Exercise directions — Output every entry exactly as written, skipping any pictures.

Data excerpts:

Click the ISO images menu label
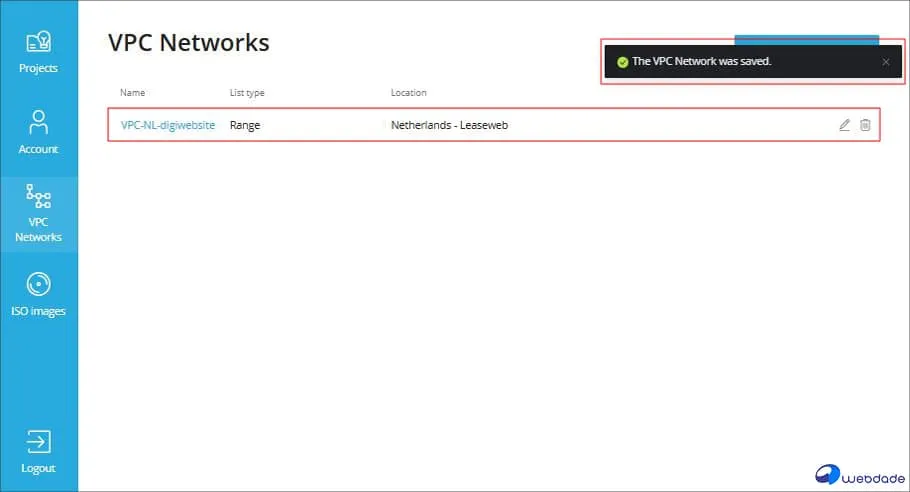[x=38, y=311]
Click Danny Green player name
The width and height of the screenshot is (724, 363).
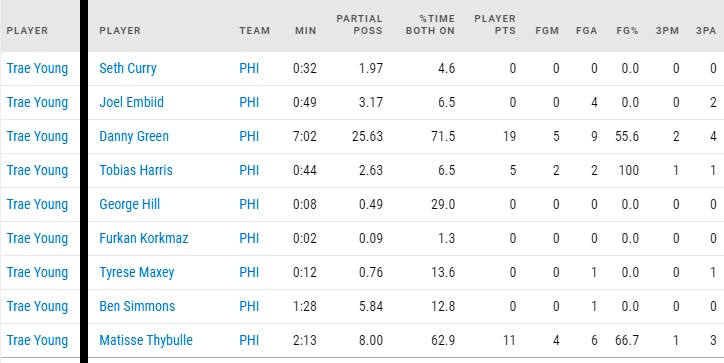pos(134,136)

Answer to the problem —
Click the ISO images menu label
[x=38, y=311]
Click Danny Green player name
The width and height of the screenshot is (724, 363).
pos(134,136)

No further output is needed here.